The challenges posed by HIV/ AIDS require both a global and a local response. How can we develop the will, knowledge, attitudes, values and skills required to prevent the spread of AIDS without the concerted efforts of governments, local communities, non-governmental organisations and research institutions? Churches, especially, are central to spreading messages to communities.
From the beginning of the pandemic some Christians, churches and church-related institutions have been active in education and prevention programmes, and in caring for people living with HIV/ AIDS. Churches have helped to fight racist attitudes to certain ethnic and racial groups who are mostly affected by HIV/ AIDS. These groups were unjustly stigmatised as the most likely carriers of the infection.
The situation continues to call for a fresh resolution by churches to address the situation directly. Churches are continuously encouraged to promote the use of condoms, since abstinence on its own is failing to reduce the infection rate in Africa.
The HIV/ AIDS pandemic raises difficult theological issues in the areas of sex. Sex before marriage is a sin in the eyes of most, and allowing Christians to use condoms is indirectly allowing sex before marriage. However, the infection rate is on the rise.
A statement by the World Council of Churches reads, “We wish to avoid any implication that HIV/ AIDS, or indeed any disease or misfortune, is a direct punishment from God. We affirm that the response of Christians and the churches to those affected by HIV/AIDS should be one of love and solidarity, expressed both in care and support for those touched directly by the disease, and in efforts to prevent its spread.’’
Churches are expected to give both spiritual direction and moral guidance. Many trained and gifted members of the community, as well as some pastors, are already providing valuable pastoral care. Such care includes counselling as a process for empowerment of persons affected by HIV/AIDS, in order to help them deal with their situation and to prevent or reduce HIV transmission. However, a few ministries have advocated for condom use.
The Catholic Church
The Catholic Church is the largest private provider of care to HIV/ AIDS patients in the world, but the Church’s position on HIV prevention is controversial because it is opposed to condom use. In relation to the sexual transmission of the disease, the Church teaches that sexual abstinence before marriage, and monogamy inside marriage, are a better means of limiting the spread of the epidemic than is the use of condoms.

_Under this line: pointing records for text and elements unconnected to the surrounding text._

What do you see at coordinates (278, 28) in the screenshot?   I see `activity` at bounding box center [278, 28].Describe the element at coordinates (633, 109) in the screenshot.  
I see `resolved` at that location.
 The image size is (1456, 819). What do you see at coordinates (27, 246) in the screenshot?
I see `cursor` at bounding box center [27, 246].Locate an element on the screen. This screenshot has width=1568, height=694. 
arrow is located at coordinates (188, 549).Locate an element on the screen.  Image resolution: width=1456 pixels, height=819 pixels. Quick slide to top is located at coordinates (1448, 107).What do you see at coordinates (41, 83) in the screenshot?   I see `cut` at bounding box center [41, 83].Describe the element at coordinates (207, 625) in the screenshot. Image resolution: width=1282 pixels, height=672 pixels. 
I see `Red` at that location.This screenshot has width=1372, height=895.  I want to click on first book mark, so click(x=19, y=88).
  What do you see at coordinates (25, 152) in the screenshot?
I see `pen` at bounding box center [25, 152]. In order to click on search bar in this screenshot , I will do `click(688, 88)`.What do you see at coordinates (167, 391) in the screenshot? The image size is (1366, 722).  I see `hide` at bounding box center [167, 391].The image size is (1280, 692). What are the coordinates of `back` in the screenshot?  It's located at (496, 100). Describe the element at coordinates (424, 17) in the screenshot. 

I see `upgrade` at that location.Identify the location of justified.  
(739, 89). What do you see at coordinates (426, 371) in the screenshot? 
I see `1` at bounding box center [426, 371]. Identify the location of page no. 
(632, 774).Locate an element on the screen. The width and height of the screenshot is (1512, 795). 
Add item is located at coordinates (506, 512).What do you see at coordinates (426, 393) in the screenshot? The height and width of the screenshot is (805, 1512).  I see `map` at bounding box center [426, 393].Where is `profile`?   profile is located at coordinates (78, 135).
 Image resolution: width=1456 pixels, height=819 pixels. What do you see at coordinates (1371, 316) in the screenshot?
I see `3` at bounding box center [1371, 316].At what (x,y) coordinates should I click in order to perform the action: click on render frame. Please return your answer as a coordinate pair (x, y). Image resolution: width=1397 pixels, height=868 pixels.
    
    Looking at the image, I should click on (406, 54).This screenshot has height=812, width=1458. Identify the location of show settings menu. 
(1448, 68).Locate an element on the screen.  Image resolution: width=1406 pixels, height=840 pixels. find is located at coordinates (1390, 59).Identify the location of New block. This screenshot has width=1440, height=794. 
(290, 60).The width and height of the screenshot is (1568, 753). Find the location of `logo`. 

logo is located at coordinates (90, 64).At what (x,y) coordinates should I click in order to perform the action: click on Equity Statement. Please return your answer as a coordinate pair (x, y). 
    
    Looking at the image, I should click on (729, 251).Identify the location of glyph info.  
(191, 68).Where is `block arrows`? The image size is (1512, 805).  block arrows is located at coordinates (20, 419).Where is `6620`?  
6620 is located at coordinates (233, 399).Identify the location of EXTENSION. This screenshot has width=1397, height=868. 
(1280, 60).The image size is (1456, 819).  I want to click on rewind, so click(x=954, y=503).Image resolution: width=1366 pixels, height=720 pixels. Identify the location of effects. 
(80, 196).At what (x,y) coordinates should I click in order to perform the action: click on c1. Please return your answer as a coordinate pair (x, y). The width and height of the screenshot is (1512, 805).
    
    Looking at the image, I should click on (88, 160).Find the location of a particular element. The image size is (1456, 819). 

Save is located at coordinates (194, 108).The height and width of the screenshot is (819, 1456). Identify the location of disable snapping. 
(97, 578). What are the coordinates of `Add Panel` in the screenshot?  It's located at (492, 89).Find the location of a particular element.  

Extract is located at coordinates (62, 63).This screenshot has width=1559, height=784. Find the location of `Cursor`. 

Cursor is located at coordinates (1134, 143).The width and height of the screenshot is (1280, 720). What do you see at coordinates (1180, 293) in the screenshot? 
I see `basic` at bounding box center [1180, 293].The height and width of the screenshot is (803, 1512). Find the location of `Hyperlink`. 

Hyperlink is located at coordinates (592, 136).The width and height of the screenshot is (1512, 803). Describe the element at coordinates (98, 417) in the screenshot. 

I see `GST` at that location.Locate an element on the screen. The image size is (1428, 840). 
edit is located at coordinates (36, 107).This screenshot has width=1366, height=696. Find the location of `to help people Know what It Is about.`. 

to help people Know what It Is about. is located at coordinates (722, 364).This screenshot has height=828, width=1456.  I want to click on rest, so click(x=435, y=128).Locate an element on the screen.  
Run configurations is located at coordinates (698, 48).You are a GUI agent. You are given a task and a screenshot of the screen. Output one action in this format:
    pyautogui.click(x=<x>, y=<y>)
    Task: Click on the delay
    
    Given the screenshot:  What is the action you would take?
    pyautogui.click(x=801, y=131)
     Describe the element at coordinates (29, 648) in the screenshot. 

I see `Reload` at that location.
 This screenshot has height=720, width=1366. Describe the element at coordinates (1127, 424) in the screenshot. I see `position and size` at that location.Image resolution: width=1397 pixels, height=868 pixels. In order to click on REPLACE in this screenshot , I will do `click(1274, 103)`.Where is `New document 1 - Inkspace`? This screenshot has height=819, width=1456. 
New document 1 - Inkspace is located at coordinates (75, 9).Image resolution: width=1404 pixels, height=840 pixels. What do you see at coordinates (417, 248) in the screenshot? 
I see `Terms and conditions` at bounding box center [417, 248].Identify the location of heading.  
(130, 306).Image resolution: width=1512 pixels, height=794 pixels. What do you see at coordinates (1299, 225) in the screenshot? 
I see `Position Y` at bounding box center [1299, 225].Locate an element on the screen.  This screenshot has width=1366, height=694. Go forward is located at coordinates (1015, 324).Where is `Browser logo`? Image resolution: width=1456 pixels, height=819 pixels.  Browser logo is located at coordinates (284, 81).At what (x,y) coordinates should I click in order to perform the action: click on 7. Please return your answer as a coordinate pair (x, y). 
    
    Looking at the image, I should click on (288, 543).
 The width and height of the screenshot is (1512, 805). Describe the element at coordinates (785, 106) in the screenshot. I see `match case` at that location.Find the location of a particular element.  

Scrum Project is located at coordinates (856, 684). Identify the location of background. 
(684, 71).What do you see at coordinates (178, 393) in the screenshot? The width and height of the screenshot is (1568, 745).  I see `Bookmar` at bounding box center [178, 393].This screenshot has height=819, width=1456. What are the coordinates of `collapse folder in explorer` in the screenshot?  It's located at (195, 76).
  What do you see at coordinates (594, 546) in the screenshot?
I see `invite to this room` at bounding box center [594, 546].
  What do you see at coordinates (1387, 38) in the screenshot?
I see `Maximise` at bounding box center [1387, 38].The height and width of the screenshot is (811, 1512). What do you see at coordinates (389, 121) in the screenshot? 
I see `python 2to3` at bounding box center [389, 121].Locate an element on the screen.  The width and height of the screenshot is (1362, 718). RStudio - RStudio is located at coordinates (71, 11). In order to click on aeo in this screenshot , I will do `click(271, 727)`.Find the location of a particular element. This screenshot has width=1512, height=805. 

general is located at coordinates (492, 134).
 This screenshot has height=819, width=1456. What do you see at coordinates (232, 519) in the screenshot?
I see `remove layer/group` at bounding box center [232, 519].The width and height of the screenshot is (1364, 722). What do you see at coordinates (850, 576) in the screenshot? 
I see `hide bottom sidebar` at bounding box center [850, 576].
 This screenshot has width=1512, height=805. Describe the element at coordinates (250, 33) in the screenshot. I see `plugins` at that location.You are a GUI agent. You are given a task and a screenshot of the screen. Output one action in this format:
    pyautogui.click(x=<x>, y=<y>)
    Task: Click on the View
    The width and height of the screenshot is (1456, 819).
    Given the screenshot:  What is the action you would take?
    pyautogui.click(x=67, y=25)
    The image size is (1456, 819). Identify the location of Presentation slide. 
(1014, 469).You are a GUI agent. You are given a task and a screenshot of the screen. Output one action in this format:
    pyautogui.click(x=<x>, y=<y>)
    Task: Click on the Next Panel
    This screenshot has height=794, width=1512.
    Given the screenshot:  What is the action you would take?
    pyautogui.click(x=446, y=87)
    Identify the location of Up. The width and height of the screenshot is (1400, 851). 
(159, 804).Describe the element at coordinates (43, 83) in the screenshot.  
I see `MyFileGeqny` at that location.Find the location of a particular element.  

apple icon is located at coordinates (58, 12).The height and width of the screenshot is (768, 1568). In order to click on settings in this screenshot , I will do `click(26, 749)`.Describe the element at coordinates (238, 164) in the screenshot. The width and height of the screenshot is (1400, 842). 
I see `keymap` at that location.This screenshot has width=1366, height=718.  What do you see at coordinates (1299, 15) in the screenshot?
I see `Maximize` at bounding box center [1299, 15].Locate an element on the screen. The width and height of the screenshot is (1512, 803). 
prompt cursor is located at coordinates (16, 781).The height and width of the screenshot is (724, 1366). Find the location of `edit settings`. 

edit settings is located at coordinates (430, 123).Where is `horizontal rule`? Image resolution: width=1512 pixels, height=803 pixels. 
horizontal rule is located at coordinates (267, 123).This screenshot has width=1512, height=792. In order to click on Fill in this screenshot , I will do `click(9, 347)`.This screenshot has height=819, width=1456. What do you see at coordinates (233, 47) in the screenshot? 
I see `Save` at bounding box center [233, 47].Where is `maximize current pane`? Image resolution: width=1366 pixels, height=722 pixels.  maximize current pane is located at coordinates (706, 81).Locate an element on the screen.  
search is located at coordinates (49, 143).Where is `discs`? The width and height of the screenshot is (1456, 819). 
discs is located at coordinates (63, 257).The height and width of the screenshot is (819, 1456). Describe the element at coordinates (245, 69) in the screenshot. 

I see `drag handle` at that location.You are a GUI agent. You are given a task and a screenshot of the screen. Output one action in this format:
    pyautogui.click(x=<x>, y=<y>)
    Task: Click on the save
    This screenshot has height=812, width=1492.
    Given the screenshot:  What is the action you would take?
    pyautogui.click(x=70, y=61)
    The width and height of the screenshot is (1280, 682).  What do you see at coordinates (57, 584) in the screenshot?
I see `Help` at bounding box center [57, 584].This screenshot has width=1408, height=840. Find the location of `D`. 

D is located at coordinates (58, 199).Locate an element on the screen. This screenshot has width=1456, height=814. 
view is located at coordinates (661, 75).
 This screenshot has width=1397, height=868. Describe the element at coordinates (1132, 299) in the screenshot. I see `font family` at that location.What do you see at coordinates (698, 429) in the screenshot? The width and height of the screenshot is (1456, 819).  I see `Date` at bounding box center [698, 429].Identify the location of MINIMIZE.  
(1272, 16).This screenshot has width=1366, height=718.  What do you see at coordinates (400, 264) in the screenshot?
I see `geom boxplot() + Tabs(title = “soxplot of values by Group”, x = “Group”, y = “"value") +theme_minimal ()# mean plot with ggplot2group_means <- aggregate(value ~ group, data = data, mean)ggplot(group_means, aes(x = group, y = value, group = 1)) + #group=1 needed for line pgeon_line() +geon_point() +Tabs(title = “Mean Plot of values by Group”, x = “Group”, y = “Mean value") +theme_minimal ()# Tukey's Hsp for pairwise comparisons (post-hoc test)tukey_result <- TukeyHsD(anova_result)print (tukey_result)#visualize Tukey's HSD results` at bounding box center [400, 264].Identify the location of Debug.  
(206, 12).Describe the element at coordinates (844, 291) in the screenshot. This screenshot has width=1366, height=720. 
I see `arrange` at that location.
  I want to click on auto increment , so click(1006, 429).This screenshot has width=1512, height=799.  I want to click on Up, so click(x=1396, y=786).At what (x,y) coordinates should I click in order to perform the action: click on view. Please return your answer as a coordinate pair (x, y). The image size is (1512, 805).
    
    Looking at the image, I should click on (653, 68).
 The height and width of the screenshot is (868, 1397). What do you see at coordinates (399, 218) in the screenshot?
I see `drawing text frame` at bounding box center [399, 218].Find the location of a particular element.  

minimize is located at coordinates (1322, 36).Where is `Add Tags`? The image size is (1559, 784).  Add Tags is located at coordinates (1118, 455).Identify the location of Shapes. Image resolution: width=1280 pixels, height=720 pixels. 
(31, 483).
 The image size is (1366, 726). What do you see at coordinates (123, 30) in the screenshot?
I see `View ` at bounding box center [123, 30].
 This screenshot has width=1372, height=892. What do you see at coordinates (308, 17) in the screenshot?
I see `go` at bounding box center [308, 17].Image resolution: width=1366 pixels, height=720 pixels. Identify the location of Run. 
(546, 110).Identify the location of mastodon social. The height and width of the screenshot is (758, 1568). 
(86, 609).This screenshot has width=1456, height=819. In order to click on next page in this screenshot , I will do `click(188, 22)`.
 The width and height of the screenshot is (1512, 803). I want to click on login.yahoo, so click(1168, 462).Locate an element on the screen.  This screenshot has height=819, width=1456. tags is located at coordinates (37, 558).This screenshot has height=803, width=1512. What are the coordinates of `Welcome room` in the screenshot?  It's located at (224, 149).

United Nations bodies have criticised the Church for its position against condom use, on the basis that condoms are the best available means to prevent infections among sexually active people. UN bodies co-operate closely with the Church on the provision of patient care, and in eliminating infections in children. The Church provides approximately one quarter of all HIV treatment and care.
Key points on the Methodist’s mission on HIV/ AIDS read, “The church is a caring community bringing hope and unconditional acceptance. The church plays an active role in HIV and AIDS counselling. The church encourages voluntary HIV testing. Church workers are strongly encouraged to be tested and speak for the importance of testing. The church promotes access to testing. The church provides knowledge about the best methods of preventing the transmission of HIV. The church teaches about stigma and discrimination. The church is also involved in providing care to people suffering from HIV/AIDS.” Again, along similar lines to that of the Catholic church.
Apostolic sects in Africa
Some Apostolic sects have revolutionalised and are allowing church members to seek medical attention when they are ill. A number of these sects do not visit hospitals on any kind of sickness. UNAIDS and other care organisations have in the past engaged them on this issue, but there are little to no changes. HIV will continue to spread and some people are being deprived of HIV treatment because of certain beliefs.
Non-governmental organisations that fight against the spread of HIV in Africa are advocating for reforms and new government policies on HIV/ AIDS. They want condoms to be put in schools, churches and cinemas. To support their request UNFPA recently launched teenage condoms in Southern Africa. Parents and churches denounce these suggestions pointing out cultural values and Christian values respectively. It is right to stand firm on Christian grounds and say no to measures that might disrupt the church. However, teenagers are engaging in sex before marriage and they are being infected.
World AIDS Day 2015
“All our energy and commitment will be required to reach the goal of ending the AIDS epidemic by 2030 as part of the SDGs.” – Michel Sidibé, UNAIDS Executive Director on World AIDS Day 2015.